▶ _DIRECTIONS FOR THIS TASK_: Retype the data exactly, leaving nothing out.

▶ _SUPPLIED DATA_:
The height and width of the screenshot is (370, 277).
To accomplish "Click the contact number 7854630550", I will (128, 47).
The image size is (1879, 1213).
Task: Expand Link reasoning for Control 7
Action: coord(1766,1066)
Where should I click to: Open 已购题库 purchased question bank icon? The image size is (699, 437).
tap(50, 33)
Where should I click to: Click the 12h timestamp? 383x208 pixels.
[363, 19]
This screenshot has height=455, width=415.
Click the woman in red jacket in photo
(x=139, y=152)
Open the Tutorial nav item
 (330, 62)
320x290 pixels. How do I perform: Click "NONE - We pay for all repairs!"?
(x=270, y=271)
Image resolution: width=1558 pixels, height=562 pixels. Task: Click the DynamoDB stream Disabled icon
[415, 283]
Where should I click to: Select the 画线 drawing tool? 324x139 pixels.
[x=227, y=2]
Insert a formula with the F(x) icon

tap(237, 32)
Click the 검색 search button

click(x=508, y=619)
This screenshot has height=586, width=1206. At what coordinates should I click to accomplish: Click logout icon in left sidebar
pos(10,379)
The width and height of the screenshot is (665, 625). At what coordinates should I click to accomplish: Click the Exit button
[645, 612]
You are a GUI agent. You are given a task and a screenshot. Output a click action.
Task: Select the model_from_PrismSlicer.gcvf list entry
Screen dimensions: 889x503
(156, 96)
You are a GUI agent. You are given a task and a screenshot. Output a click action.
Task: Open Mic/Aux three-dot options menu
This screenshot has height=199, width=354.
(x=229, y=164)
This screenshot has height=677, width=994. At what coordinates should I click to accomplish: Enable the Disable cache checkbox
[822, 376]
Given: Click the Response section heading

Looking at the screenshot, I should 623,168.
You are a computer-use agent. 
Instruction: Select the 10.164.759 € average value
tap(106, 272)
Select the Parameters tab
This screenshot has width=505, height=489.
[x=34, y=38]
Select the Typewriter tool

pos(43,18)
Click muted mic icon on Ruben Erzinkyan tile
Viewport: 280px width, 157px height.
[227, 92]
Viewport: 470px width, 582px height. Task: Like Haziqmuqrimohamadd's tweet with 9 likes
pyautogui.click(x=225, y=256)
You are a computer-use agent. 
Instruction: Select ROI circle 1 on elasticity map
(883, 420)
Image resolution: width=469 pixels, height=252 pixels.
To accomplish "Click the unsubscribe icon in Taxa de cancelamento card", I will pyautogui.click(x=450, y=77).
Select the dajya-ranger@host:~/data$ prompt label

▶ _ANSWER_:
The height and width of the screenshot is (370, 277).
To accomplish "Click the contact number 7854630550", I will (128, 47).
The image size is (1879, 1213).
Task: Expand Link reasoning for Control 7
Action: coord(1766,1066)
Where should I click to: Open 已购题库 purchased question bank icon? The image size is (699, 437).
tap(50, 33)
Where should I click to: Click the 12h timestamp? 383x208 pixels.
[363, 19]
This screenshot has height=455, width=415.
Click the woman in red jacket in photo
(x=139, y=152)
Open the Tutorial nav item
 (330, 62)
320x290 pixels. How do I perform: Click "NONE - We pay for all repairs!"?
(x=270, y=271)
Image resolution: width=1558 pixels, height=562 pixels. Task: Click the DynamoDB stream Disabled icon
[415, 283]
Where should I click to: Select the 画线 drawing tool? 324x139 pixels.
[x=227, y=2]
Insert a formula with the F(x) icon

tap(237, 32)
Click the 검색 search button

click(x=508, y=619)
This screenshot has height=586, width=1206. At what coordinates should I click to accomplish: Click logout icon in left sidebar
pos(10,379)
The width and height of the screenshot is (665, 625). At what coordinates should I click to accomplish: Click the Exit button
[645, 612]
You are a GUI agent. You are given a task and a screenshot. Output a click action.
Task: Select the model_from_PrismSlicer.gcvf list entry
Screen dimensions: 889x503
(156, 96)
You are a GUI agent. You are given a task and a screenshot. Output a click action.
Task: Open Mic/Aux three-dot options menu
This screenshot has height=199, width=354.
(x=229, y=164)
This screenshot has height=677, width=994. At what coordinates should I click to accomplish: Enable the Disable cache checkbox
[822, 376]
Given: Click the Response section heading

Looking at the screenshot, I should 623,168.
You are a computer-use agent. 
Instruction: Select the 10.164.759 € average value
tap(106, 272)
Select the Parameters tab
This screenshot has width=505, height=489.
[x=34, y=38]
Select the Typewriter tool

pos(43,18)
Click muted mic icon on Ruben Erzinkyan tile
Viewport: 280px width, 157px height.
[227, 92]
Viewport: 470px width, 582px height. Task: Like Haziqmuqrimohamadd's tweet with 9 likes
pyautogui.click(x=225, y=256)
You are a computer-use agent. 
Instruction: Select ROI circle 1 on elasticity map
(883, 420)
Image resolution: width=469 pixels, height=252 pixels.
To accomplish "Click the unsubscribe icon in Taxa de cancelamento card", I will pyautogui.click(x=450, y=77).
Select the dajya-ranger@host:~/data$ prompt label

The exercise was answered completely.